Li Gen, Shabalin Andrey A, Rusyn Ivan, Wright Fred A, Nobel Andrew B
Department of Biostatistics, Mailman School of Public Health, Columbia University, 722 W 168th St, New York, NY, 10032 USA
Center for Biomarker Research and Personalized Medicine, Virginia Commonwealth University, 1112 East Clay Street, Richmond, VA, 23298 USA.
Biostatistics. 2018 Jul 1;19(3):391-406. doi: 10.1093/biostatistics/kxx048.

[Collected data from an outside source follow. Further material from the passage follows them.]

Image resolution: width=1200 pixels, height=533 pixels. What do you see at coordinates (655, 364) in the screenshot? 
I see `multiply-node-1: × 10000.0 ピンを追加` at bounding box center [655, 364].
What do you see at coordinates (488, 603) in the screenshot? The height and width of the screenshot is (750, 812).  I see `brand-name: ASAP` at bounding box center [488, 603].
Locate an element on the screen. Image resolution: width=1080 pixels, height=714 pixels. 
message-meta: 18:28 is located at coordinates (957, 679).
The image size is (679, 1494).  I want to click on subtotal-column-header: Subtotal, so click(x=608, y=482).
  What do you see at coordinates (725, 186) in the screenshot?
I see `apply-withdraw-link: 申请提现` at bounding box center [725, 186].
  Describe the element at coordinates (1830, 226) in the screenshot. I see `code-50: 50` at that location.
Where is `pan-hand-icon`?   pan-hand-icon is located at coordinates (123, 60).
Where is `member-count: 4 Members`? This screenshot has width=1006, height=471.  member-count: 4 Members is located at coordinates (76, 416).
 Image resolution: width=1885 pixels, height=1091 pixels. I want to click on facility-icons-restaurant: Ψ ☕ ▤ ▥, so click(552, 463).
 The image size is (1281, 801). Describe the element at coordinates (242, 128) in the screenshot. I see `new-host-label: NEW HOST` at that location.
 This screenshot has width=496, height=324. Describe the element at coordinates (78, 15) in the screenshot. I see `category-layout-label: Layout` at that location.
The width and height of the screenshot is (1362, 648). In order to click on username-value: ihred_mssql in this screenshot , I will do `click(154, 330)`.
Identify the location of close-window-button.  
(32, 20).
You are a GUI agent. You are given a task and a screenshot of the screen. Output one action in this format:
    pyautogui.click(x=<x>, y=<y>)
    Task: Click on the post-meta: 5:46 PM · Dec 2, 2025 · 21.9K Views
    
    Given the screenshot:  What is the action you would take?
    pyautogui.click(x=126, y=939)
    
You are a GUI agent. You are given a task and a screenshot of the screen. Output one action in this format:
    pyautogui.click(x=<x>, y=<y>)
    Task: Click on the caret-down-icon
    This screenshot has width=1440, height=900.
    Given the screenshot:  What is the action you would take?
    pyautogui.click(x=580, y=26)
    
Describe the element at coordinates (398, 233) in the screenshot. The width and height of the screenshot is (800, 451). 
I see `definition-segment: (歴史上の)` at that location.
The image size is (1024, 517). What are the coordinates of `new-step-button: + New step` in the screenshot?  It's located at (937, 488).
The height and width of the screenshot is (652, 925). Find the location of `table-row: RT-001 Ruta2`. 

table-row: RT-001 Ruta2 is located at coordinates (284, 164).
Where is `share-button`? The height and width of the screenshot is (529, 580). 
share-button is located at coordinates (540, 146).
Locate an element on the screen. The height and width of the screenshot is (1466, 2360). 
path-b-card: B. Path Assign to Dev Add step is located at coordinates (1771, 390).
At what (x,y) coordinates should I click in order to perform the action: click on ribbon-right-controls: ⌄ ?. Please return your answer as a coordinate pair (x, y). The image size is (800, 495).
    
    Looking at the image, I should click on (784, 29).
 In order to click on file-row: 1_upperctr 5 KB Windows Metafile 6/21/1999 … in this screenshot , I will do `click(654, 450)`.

Expression quantitative trait locus (eQTL) analyses identify genetic markers associated with the expression of a gene. Most up-to-date eQTL studies consider the connection between genetic variation and expression in a single tissue. Multi-tissue analyses have the potential to improve findings in a single tissue, and elucidate the genotypic basis of differences between tissues. In this article, we develop a hierarchical Bayesian model (MT-eQTL) for multi-tissue eQTL analysis. MT-eQTL explicitly captures patterns of variation in the presence or absence of eQTL, as well as the heterogeneity of effect sizes across tissues. We devise an efficient Expectation-Maximization (EM) algorithm for model fitting. Inferences concerning eQTL detection and the configuration of eQTL across tissues are derived from the adaptive thresholding of local false discovery rates, and maximum a posteriori estimation, respectively. We also provide theoretical justification of the adaptive procedure. We investigate the MT-eQTL model through an extensive analysis of a 9-tissue data set from the GTEx initiative.
表达数量性状基因座(eQTL)分析可识别与基因表达相关的遗传标记。大多数最新的eQTL研究考虑的是单一组织中遗传变异与表达之间的联系。多组织分析有可能改进单一组织中的研究结果,并阐明组织间差异的基因型基础。在本文中,我们开发了一种用于多组织eQTL分析的分层贝叶斯模型(MT-eQTL)。MT-eQTL明确捕捉eQTL存在或不存在时的变异模式,以及各组织间效应大小的异质性。我们设计了一种有效的期望最大化(EM)算法用于模型拟合。关于eQTL检测和跨组织eQTL配置的推断分别来自局部错误发现率的自适应阈值化和最大后验估计。我们还提供了自适应程序的理论依据。我们通过对来自GTEx计划的9组织数据集进行广泛分析,研究了MT-eQTL模型。